Il principe azzurro contro il male oscuro

Harry e la depressione

Come vivere il proprio dolore? Non il dolore in generale, ma quello che colpisce all'improvviso la propria anima e, da un momento all'altro, stravolge la vita, distruggendo un modo consolidato, apparentemente immodificabile, di pensare e di costruire la quotidianità. La morte di una persona amata è sempre difficile da accettare, richiede un esercizio faticoso della ragione per riportare nella sfera della razionalità l'inestricabile groviglio di sentimenti. Questo esercizio è più facile quando, giorno dopo giorno, si vede spegnere per malattia chi si vuol bene. Ma quando questa persona ti viene strappata da un momento all'altro per un incidente mortale, per un impensabile omicidio, allora il dolore per la perdita è straziante e la ragione si arrende, incapace di darsi una spiegazione di ciò che è accaduto. Si spera che il trascorrere del tempo diventi il rimedio per lenire il dolore, ma talvolta accade il contrario, la sofferenza si esaspera perché non ci si arrende alla brutale irrazionalità patita.

Nella commovente intervista del principe Harry al Telegraph, dove egli parla dell'abisso di dolore in cui era precipitato dopo l'incidente mortale della madre Diana, c'è una frase terribile: «Non capivo cosa fosse sbagliato in me». Harry arriva al punto di colpevolizzarsi perché non riesce a oltrepassare l'immensità del suo dolore: il dolore viene vissuto come una colpa.
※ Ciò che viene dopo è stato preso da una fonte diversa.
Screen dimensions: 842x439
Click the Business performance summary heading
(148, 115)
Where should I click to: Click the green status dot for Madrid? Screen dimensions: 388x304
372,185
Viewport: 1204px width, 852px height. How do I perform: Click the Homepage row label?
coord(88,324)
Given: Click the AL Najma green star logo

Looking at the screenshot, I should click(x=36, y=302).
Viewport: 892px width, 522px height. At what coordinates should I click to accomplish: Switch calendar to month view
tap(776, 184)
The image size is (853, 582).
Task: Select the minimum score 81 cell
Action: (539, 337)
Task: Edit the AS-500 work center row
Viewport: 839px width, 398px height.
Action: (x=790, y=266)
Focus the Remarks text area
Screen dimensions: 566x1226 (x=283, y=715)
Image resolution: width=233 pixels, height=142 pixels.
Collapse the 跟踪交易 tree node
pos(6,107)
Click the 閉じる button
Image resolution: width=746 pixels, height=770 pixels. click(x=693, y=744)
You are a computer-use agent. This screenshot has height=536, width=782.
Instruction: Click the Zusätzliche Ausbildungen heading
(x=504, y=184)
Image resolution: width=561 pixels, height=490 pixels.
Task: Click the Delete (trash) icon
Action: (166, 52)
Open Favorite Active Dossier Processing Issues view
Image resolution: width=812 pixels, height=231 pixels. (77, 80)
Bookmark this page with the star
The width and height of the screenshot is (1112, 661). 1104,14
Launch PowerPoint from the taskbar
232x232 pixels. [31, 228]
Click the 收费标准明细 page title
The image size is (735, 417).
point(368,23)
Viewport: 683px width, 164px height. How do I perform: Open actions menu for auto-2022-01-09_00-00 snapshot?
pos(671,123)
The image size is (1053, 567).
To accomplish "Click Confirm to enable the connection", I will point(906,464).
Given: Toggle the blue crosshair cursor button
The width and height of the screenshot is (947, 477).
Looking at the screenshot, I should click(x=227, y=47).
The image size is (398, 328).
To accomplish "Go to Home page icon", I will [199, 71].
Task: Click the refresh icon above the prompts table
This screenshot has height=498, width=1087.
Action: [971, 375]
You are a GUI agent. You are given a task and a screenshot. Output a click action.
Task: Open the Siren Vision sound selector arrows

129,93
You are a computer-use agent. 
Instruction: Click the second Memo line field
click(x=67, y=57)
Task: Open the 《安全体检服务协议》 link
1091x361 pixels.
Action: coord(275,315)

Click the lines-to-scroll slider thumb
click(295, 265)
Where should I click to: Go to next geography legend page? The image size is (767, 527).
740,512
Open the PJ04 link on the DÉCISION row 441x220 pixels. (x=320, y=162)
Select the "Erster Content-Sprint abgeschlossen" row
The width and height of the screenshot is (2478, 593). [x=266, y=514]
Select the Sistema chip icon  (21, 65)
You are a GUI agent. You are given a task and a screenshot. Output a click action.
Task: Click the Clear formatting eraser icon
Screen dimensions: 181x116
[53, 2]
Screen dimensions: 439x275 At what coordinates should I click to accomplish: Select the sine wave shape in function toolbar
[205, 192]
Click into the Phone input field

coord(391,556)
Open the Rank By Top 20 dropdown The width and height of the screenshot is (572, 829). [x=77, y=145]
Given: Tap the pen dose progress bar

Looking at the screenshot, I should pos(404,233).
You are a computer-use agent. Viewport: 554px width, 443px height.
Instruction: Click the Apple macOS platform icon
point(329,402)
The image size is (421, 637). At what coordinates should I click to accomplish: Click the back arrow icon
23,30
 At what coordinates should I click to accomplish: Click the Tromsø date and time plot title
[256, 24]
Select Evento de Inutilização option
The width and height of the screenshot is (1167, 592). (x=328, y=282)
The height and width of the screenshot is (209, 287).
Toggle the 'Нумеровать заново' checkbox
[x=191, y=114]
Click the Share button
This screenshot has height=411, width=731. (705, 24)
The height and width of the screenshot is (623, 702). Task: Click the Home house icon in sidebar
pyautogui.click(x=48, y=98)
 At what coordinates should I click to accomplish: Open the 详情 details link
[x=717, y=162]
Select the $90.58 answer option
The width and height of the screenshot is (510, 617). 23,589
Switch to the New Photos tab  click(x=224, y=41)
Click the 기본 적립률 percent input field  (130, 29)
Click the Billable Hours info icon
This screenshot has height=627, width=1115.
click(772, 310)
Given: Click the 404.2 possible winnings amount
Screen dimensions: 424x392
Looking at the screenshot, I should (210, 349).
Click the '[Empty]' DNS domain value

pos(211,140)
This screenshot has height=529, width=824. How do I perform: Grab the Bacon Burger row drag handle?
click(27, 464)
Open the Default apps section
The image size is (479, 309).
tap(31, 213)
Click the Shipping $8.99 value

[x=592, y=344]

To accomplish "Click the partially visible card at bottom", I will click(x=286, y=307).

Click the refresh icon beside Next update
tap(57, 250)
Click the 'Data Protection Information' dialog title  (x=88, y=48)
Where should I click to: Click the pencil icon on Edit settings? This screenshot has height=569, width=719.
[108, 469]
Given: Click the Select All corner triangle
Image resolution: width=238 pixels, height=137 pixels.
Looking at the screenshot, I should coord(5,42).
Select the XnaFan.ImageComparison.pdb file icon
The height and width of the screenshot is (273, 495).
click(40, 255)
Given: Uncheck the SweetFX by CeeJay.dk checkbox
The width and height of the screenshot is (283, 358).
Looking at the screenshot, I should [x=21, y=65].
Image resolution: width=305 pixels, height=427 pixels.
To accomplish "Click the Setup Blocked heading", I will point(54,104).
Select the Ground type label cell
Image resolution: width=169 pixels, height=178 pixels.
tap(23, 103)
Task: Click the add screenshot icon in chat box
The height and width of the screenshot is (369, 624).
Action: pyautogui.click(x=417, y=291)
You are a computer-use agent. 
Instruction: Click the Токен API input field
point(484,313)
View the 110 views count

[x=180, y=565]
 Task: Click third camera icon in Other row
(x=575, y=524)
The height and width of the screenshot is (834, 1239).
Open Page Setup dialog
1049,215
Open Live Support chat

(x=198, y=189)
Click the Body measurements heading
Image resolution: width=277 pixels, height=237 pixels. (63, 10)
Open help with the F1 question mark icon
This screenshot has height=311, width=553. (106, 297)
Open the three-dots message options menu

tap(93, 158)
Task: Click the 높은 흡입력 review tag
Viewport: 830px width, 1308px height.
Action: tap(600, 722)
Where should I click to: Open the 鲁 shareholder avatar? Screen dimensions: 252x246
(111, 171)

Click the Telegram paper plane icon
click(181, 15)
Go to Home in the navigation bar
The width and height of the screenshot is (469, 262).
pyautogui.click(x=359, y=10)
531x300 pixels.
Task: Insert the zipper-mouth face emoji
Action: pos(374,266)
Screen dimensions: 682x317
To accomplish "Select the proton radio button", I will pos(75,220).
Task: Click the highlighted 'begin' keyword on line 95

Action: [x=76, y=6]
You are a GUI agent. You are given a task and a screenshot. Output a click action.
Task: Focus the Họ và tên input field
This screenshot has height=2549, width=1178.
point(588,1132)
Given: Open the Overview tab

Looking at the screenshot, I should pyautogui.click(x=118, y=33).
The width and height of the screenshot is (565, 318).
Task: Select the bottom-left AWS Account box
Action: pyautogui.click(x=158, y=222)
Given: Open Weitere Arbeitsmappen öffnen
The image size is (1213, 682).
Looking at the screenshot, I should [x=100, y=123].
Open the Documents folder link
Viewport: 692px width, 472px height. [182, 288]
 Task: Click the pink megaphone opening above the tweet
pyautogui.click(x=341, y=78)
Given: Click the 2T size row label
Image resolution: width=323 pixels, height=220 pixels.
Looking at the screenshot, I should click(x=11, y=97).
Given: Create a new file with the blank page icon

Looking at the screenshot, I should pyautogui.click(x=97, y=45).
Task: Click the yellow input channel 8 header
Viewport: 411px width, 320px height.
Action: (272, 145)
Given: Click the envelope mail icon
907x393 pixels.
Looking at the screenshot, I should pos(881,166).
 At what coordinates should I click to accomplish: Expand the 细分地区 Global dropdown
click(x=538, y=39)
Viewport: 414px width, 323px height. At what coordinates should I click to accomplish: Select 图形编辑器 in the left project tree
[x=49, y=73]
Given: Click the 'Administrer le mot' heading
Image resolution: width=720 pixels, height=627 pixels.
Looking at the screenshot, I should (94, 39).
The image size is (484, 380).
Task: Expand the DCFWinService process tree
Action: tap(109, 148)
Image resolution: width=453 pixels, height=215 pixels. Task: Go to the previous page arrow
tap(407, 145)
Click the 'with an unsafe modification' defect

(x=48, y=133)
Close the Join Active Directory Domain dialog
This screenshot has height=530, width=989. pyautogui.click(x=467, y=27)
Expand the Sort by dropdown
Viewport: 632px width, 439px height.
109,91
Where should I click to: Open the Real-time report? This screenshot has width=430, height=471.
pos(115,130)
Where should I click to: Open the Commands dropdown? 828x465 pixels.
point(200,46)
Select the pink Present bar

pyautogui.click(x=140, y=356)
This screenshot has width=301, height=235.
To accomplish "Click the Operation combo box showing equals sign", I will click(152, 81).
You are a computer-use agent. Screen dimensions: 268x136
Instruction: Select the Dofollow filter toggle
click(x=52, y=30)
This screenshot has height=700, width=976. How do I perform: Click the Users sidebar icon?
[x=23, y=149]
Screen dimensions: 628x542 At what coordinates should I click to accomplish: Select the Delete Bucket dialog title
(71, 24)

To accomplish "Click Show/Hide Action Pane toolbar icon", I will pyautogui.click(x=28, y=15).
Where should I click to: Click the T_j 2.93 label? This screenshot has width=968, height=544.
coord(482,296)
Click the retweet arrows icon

È un modo di pensare devastante, che ha le sue radici in un'educazione ferrea, irreprensibile, che Harry nel corso della sua intervista fa intendere di aver ricevuto. Il principe del Galles ha dovuto imparare a tenere sotto controllo i sentimenti e adesso, di fronte alla morte della madre, deve «pensare che la vita va bene, che tutto è a posto». Questa inibizione del sentimento più naturale, cioè il dolore per la perdita improvvisa della mamma, scompensa il suo equilibrio che, come quello di chiunque, vive in un controllato compromesso tra ragione ed emozione.

Reprimere la sofferenza per dare di sé un'immagine forte è un percorso psicologico fallimentare, rovina la stabilità mentale, non cancella il dolore e alimenta l'aggressività verso di sé e verso gli altri. Un carattere estroverso riesce a espellere come un corpo estraneo il groviglio di sentimenti che genera il male interiore; chi ha una diversa sensibilità, chi si chiude in sé e rifiuta per timidezza, orgoglio, perfino vergogna, di dialogare ha bisogno di trovare un valido sostegno psicologico, per superare la sofferenza.

D'altra parte, l'esperienza patita da Harry è emblematica di una società che non concede spazio alla debolezza, che si vergogna di esprimere l'esperienza del dolore e che considera la sofferenza per la morte di una persona amata uno scandalo da nascondere. Se già è difficile di per sé stabilire un accettabile compromesso tra sentimenti e ragione, quando si privilegia un'educazione che esalta il controllo delle emozioni, e si vive in una società così competitiva da non ammettere fragilità e debolezze, non c'è da meravigliarsi se il dolore distrugge l'esistenza di un essere umano.